The two areas I would like to talk about are about what you are building and the scope of what you are doing right now. I’ll talk about scope first.

The amount of design you should do depends on the scope of what you are doing, and scope in this situation doesn’t mean “amount of code change” (though it often correlates somewhat with that), it means “impact of code change on the customer”. This is obviously different for every change you make to the code, and my general guideline is that spending 5 minutes bouncing your thoughts off of somebody else generally gives you a good enough conclusion about how much design is required. Notice that I said “guideline” – I expect that developers can use their best judgement about when they can make changes without consulting with others.

Some people would say that not having the opportunity to make a wrong choice about when to consult with others is a strength of pair programming. I think that’s probably true, but obviously only works for teams that do pair, and that’s not that common in my neck of the woods (and, I suspect in others).

So, anyway, that’s what I think about scope, and, once again, I don’t think it’s a unique insight.

My second point – that the amount of design depends on what you are building – is something I haven’t heard talked about much, especially in agile circles. Because most software developers deliver applications, the agile processes are described in that context.

And in that context, I think that many developers do far too much design up front. You can spend 3 days writing something up that covers how you will do something, or you can spend 2 days doing early implementations and then know which one works better, and have real code to show people. Trying to figure out how things should work before you write them is often less efficient than just writing them when you need them.

Given that I consider premature generalization to be the #1 sin of developers, no surprises there.

But – and I think I may be finally getting to the point – that perspective comes from applications, where you own the code that you’re building, and refactorings can be done when you learn more.

Platforms are different.

If you are building a platform, things get a bit schizophrenic. Internally, you are an application – you can refactor the internals without a lot of impact elsewhere, and therefore the amount of design you do should keep that in mind.

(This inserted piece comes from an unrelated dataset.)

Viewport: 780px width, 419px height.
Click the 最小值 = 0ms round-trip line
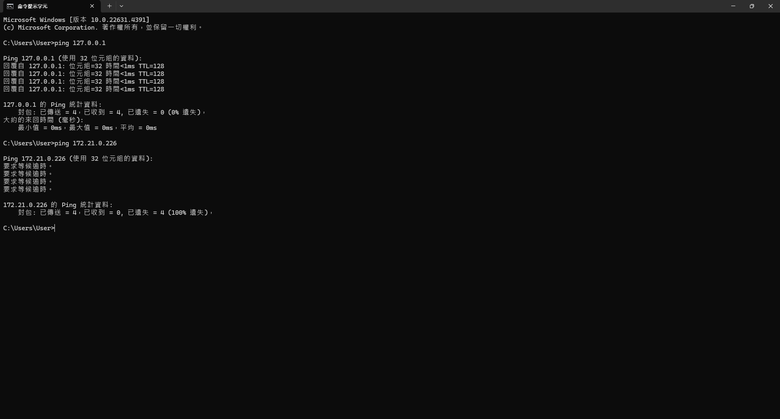(x=88, y=127)
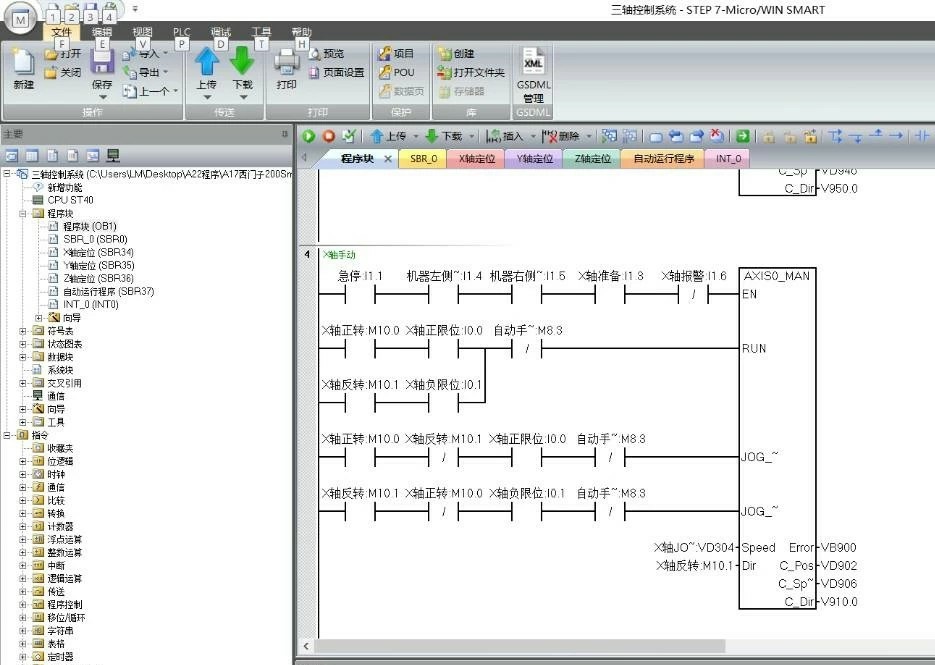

But externally, people depend on your APIs to stay the same. This means that, for a given feature, you need to get it right (or as close to right as you can) on your first release. It also means that you need to think about how the feature that you’re doing right now might be extended for things you might do in the future.

Which is exactly the thing that you shouldn’t be doing if you’re building an app, because it’s a pain, it’s expensive, you’ll make the wrong choices, and you’ll have to throw work away.

In my current team, we own both applications and platform API, so we get to spend time in both of these areas.

And now it’s lunchtime. I may write a future post on how I think you should do platform design.